Epilepsy is a brain disorder resulting in seizures that can be caused by stroke, brain tumor, head injury, central nervous disorders or genetic factors.

There are currently 3.4 million U.S. adults living with epilepsy, which is up from 3 million in 2015 and 2.3 million in 2010, according to the CDC. In 2015, there were 470,000 children who had active epilepsy, an increased from 450,000 in 2007.

"Millions of Americans are impacted by epilepsy, and unfortunately, this study shows cases are on the rise," CDC Director Dr. Brenda Fitzgerald, said in a news release Thursday. "Proper diagnosis is key to finding an effective treatment - and at CDC we are committed to researching, testing, and sharing strategies that will improve the lives of people with epilepsy."

Researchers believe the increase is related to population growth and varies on a state-by-state basis, depending on population size.

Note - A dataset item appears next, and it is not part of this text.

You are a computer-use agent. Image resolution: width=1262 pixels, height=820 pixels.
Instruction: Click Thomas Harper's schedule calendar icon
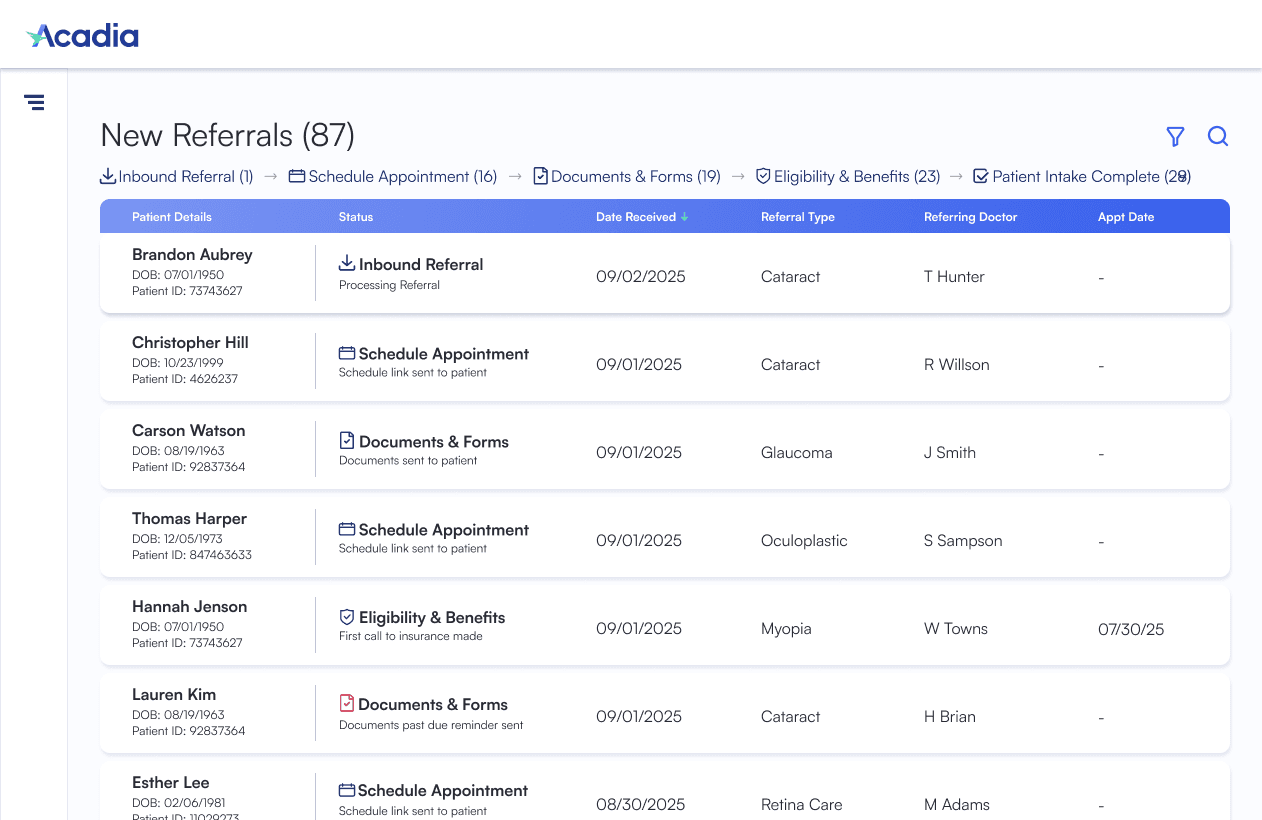(347, 529)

The CDC report shows there were 5,100 cases of active epilepsy in adults in Wyoming, compared to 367,900 in California. Among children, there were 800 cases of active epilepsy in Wyoming, compared to 59,800 in California.

The study, the CDC's first-ever state-by-state breakdown, found there were 11 states in the United States with more than 92,000 people with active epilepsy.

"Epilepsy is common, complex to live with, and costly. It can lead to early death if not appropriately treated," Rosemarie Kobau, head of CDC's Epilepsy Program, said. "Everyone should know how to recognize a seizure and how to give appropriate first aid."